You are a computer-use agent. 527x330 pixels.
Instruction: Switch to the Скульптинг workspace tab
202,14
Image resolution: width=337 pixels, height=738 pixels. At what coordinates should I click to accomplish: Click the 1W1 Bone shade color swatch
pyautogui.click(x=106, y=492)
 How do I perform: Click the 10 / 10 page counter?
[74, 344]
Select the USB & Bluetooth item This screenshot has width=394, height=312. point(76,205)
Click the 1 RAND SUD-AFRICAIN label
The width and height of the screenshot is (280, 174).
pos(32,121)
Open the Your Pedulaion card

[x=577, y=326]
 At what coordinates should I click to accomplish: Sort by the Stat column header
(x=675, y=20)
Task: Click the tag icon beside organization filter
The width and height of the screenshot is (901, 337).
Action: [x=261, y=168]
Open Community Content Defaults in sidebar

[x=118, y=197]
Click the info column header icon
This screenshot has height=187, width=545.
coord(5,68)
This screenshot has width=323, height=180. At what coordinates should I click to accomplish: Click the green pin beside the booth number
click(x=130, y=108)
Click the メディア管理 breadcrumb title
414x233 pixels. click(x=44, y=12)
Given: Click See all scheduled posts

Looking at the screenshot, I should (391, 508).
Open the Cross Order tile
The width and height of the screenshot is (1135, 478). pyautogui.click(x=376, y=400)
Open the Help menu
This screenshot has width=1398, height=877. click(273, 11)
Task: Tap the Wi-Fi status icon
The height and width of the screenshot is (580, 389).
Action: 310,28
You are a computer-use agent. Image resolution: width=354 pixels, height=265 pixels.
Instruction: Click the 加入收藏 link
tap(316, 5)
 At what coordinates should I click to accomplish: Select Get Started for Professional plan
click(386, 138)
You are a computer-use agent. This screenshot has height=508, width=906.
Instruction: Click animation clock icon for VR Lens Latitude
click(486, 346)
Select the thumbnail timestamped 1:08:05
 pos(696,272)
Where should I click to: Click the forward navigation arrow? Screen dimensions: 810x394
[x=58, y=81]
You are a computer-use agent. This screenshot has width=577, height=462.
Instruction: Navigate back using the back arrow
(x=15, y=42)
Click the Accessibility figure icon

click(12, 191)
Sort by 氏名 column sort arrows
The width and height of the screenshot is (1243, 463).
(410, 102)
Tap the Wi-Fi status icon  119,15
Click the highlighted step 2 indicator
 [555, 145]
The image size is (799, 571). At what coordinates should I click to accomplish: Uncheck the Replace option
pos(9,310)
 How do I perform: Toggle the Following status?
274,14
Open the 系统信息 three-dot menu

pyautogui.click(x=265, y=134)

- What is expected
Within the material above, transcribe exactly the lines that run from the line holding "Image resolution: width=337" through the line holding "You are a computer-use agent. Image".

- The answer
Image resolution: width=337 pixels, height=738 pixels. At what coordinates should I click to accomplish: Click the 1W1 Bone shade color swatch
pyautogui.click(x=106, y=492)
 How do I perform: Click the 10 / 10 page counter?
[74, 344]
Select the USB & Bluetooth item This screenshot has width=394, height=312. point(76,205)
Click the 1 RAND SUD-AFRICAIN label
The width and height of the screenshot is (280, 174).
pos(32,121)
Open the Your Pedulaion card

[x=577, y=326]
 At what coordinates should I click to accomplish: Sort by the Stat column header
(x=675, y=20)
Task: Click the tag icon beside organization filter
The width and height of the screenshot is (901, 337).
Action: [x=261, y=168]
Open Community Content Defaults in sidebar

[x=118, y=197]
Click the info column header icon
This screenshot has height=187, width=545.
coord(5,68)
This screenshot has width=323, height=180. At what coordinates should I click to accomplish: Click the green pin beside the booth number
click(x=130, y=108)
Click the メディア管理 breadcrumb title
414x233 pixels. click(x=44, y=12)
Given: Click See all scheduled posts

Looking at the screenshot, I should (391, 508).
Open the Cross Order tile
The width and height of the screenshot is (1135, 478). pyautogui.click(x=376, y=400)
Open the Help menu
This screenshot has width=1398, height=877. click(273, 11)
Task: Tap the Wi-Fi status icon
The height and width of the screenshot is (580, 389).
Action: 310,28
You are a computer-use agent. Image resolution: width=354 pixels, height=265 pixels.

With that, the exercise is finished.